Da mesma maneira que não conseguimos prever nos anos 60 — embora a Lei do Moore já desse evidências — uma fração do uso massivo de computadores na atualidade, estamos subestimando muito uma taxa de crescimento de parâmetros na ordem de 100x a cada 2 anos.

Ainda não sei dizer se é possível prever o futuro, e sei que estou bastante bem acompanhado nesta dúvida, mas entendo que construir cenários baseados em evidências pode render boas tomadas de decisão — ou pelo menos evitar as muito ruins — , mesmo que a realidade as vezes se apresente como um roteiro de ficção-científica e te faça planejar tudo novamente.

Três mudanças — aceleradas por IA — para os próximos 5 anos:

•O fim da necessidade de seres humanos para algumas profissões atualmente consideradas seguras por serem “criativas”, como designers, arquitetos, redatores e principalmente jornalistas. Não é que estas profissões deixem de existir, mas mudarão radicalmente.

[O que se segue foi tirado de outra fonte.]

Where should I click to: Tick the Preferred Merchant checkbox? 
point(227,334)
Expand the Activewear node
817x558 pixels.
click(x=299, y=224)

•Aumento de profissões relacionadas ao processo conversacional entre humanos e máquinas. Skills de UX, num mundo cada mais complexo e low-touch, vão se tornar ainda mais importantes e demandadas em todas as indústrias.

•Crescimento acentuado na utilização de assistentes virtuais para finalidades pessoais ou ainda não mapeadas integralmente. A interação com tarefas mundanas, como a marcação de reuniões e envio de mensagens ou e-mails e será cada vez menos frequente.

Ao que tudo indica, nos próximos anos, olharemos para trás e não reconheceremos a vida que levamos até aqui.
Como você está se preparando para isso?